Split Tree’s tasty ribs difficult to beat This is the fifth installment of the Tour d’BBQ.
By the Daily News Thursday, February 4, 2010 10:56 AM CST
Our tour through barbecue history left off with the 19th century, when the communal pig-slaughter and smoking for preservation gave way to community festivals, church gatherings and political gatherings where attendees washed down piles of smoked pork with liquor, lemonade and eventually soda. By the beginning of the 20th century, cooks had established roadside pit barbecues - the forerunner of the modern restaurant.
Because of the rural setting of the emerging barbecue restaurants, as well as the labor-intensive nature of smoking the meat, few people owned more than one joint. In the early years, those places were little more than run-down shacks with a few tables and chairs, and a sign (maybe with neon) showing an anthropomorphic pig dancing over some food.
One of the great changes to American barbecue dining culture - going on concurrently in the rest of American culture - came with the increased use of the automobile in the early 20th century. What had been pit barbecues became permanent roadside “restaurants” inviting drivers to stop in and sample the food.

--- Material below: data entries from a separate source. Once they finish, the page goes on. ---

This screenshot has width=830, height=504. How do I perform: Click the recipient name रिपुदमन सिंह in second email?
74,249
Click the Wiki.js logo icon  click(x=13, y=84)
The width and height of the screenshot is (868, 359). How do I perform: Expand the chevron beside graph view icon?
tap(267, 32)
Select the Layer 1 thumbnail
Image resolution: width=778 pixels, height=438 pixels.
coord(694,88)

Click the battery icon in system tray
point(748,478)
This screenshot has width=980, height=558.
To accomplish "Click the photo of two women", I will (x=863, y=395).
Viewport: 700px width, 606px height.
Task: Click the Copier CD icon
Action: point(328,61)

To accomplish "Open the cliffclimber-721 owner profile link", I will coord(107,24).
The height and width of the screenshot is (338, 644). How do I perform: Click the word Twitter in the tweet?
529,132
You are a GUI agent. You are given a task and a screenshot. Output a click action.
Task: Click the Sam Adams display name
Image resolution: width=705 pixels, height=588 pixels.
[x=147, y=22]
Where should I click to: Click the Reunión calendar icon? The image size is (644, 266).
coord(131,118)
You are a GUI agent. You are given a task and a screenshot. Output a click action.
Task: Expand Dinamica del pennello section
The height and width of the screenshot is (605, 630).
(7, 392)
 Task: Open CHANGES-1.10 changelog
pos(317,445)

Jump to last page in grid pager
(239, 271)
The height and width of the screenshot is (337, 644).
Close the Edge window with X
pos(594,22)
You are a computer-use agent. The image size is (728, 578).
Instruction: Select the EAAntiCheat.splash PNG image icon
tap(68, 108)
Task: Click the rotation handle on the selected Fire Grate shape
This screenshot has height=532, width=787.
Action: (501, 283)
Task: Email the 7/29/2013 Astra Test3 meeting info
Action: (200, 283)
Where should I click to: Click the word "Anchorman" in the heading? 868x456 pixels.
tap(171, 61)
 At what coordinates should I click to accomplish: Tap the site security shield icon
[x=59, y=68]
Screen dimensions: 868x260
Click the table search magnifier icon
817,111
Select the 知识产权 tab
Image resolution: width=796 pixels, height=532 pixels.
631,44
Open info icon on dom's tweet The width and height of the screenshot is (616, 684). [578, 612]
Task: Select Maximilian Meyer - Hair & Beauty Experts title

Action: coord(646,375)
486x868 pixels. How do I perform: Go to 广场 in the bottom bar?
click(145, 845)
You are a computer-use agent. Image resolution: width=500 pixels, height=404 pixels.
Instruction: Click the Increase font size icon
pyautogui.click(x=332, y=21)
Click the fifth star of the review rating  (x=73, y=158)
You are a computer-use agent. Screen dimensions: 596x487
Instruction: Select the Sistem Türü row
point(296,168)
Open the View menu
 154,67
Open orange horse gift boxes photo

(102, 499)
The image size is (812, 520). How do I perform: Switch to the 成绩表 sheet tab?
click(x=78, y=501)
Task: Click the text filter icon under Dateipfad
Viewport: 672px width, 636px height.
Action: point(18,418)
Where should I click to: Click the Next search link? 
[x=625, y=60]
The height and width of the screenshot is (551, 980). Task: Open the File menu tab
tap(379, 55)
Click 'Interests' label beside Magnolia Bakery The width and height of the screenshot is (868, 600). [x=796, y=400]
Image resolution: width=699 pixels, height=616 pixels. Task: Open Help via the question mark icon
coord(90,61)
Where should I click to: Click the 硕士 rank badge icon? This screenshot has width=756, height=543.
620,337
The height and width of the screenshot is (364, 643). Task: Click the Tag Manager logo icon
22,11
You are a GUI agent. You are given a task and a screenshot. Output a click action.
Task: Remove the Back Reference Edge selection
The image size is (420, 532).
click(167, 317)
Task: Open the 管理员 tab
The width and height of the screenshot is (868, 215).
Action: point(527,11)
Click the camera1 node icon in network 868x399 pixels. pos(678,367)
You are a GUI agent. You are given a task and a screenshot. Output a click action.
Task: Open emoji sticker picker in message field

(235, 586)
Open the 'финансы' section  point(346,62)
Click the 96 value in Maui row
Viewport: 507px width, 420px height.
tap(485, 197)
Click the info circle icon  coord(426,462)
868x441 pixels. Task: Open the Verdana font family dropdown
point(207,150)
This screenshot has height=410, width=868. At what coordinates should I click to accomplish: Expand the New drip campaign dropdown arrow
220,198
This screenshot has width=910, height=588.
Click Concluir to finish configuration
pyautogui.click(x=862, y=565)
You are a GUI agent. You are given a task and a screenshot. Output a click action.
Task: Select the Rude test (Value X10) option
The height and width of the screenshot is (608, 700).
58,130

As the automobile became the favorite way to spend an afternoon or weekend sightseeing, people became willing to travel some distance to visit different eateries.
In that spirit I traveled to faraway Alvaton to sample the fare at the rustically themed Split Tree Barbecue. The location hearkens back to the early 20th century barbecue joint. It’s not really near any other commercial businesses, sitting between Bowling Green and Scottsville. The decor is like a hunt camp, with a great deal of open space - very simple.
The menu is also a marvel of simplicity, with offerings of pork served chopped or sliced as plates or sandwiches. The menu also includes chicken and ribs. Sides include barbecue beans, cole slaw, potato salad, chips, pickles and homemade corncakes. Split Tree’s focus on a few items allows it to put more effort into what it does make. The results show.
I started with a chopped BBQ sandwich, piled high with Split Tree’s excellent cole slaw. The sandwich was so large I almost couldn’t pick it up. After the first few bites I surrendered and used a fork, but it was OK because I don’t think anyone saw me break the “BBQ code” in this fashion.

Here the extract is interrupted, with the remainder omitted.